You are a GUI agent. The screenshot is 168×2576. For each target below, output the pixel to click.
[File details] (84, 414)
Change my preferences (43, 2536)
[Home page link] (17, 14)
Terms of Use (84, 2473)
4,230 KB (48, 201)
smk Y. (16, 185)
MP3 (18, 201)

━━━━━━━━━━━━━━━━━━━━━━━━━━━━━━

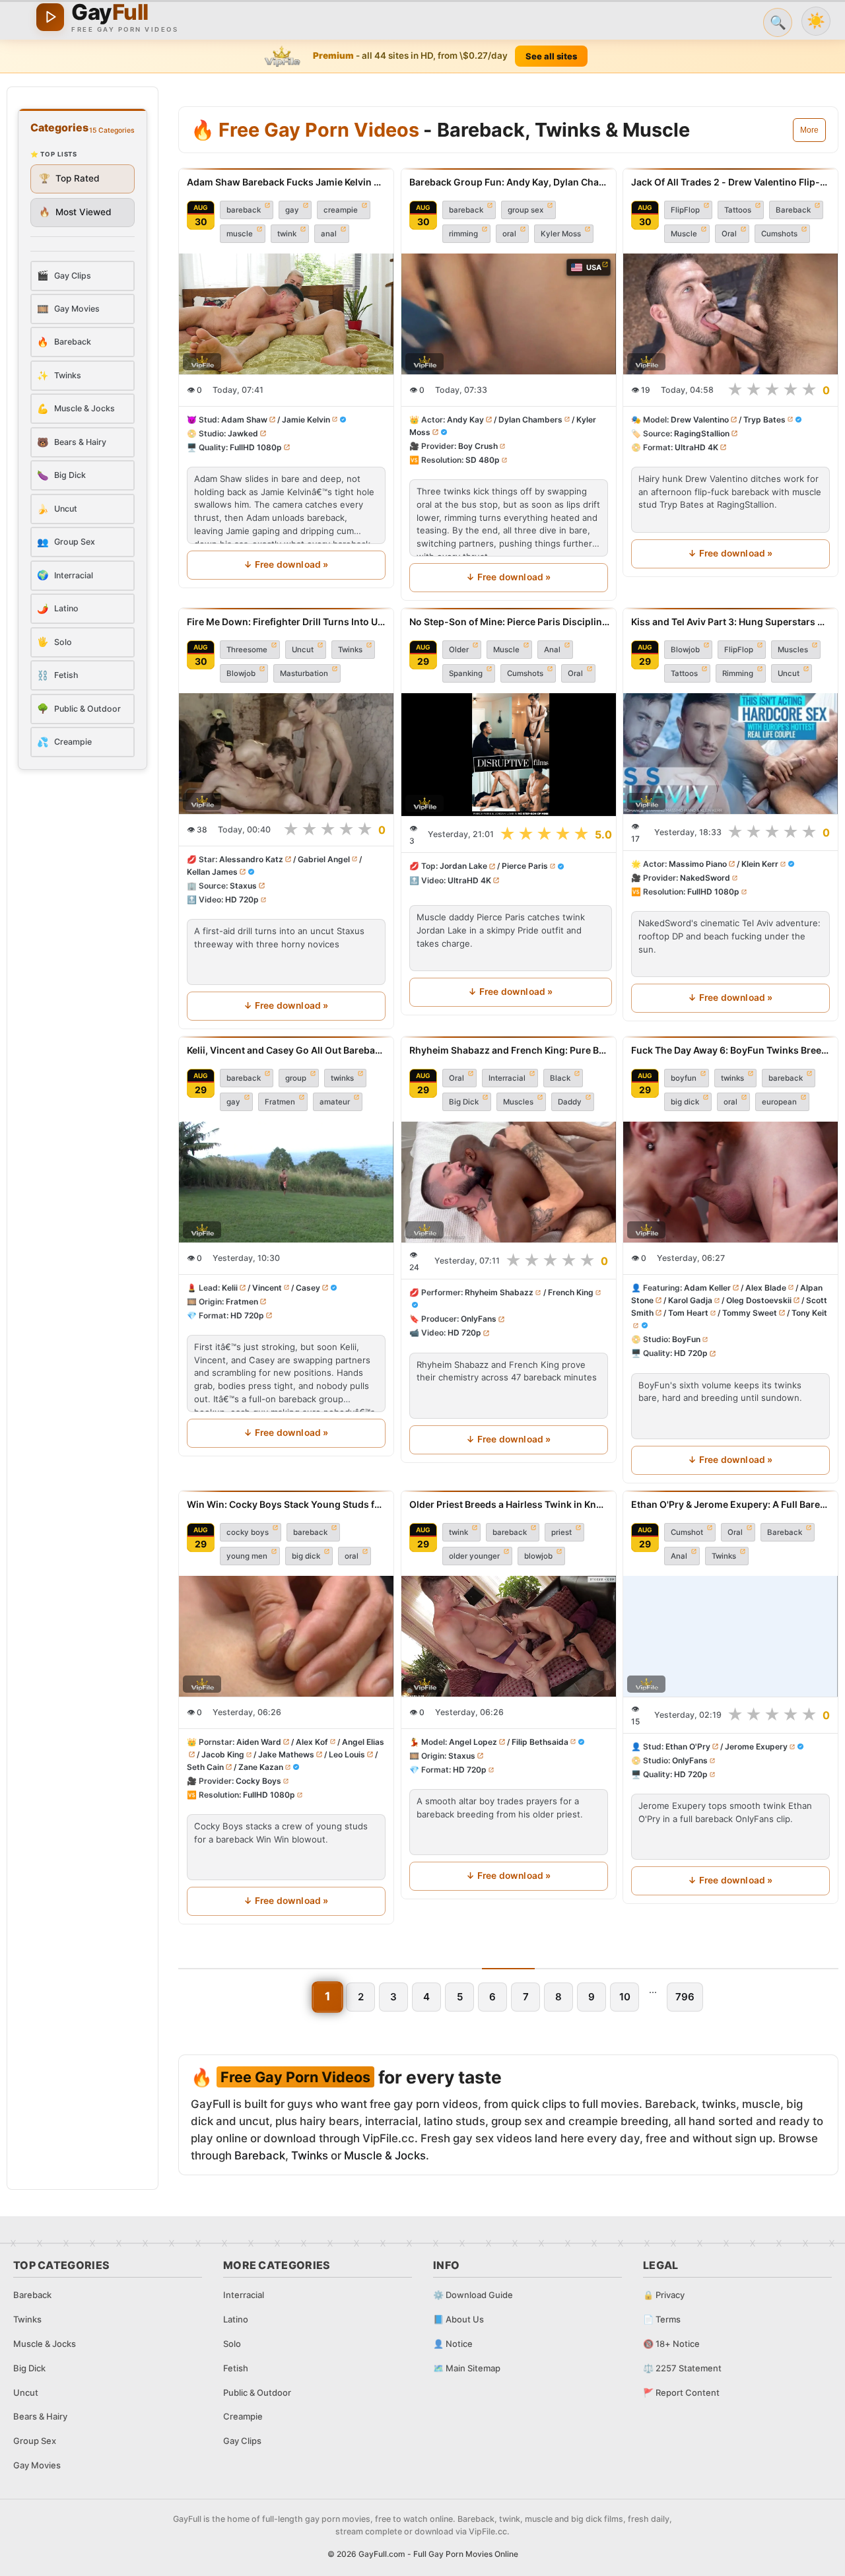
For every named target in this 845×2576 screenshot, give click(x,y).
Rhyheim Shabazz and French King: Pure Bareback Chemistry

━━━━━━━━━━━━━━━━━━━━━━━━━━━━━━

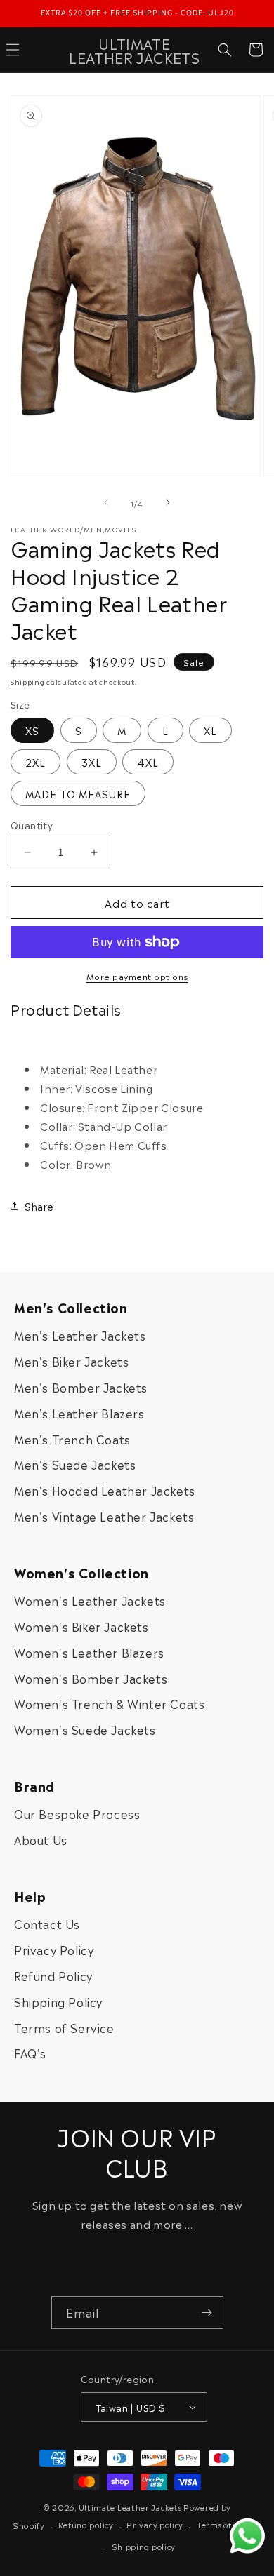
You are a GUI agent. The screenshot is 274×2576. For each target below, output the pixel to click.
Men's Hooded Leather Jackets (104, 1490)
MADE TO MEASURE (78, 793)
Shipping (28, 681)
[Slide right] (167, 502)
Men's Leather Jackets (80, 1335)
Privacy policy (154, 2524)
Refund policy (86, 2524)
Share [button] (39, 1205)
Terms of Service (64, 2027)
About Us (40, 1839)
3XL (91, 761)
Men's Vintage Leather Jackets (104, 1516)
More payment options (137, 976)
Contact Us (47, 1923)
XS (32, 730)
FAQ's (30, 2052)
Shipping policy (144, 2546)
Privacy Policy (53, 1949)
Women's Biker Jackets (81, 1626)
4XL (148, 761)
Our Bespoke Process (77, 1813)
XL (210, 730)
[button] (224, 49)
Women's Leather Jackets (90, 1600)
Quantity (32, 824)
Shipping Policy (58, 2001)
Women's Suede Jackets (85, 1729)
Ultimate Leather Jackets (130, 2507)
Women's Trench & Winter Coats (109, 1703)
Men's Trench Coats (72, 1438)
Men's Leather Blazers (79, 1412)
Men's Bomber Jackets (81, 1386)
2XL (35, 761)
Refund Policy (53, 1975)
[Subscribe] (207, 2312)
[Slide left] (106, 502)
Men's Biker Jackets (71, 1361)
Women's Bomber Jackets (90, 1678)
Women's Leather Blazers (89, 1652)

━━━━━━━━━━━━━━━━━━━━━━━━━━━━━━

● What this task involves
Each line of the listing that contains the word "Jackets" must be counted. Give only the resulting figure.

● Exercise result
10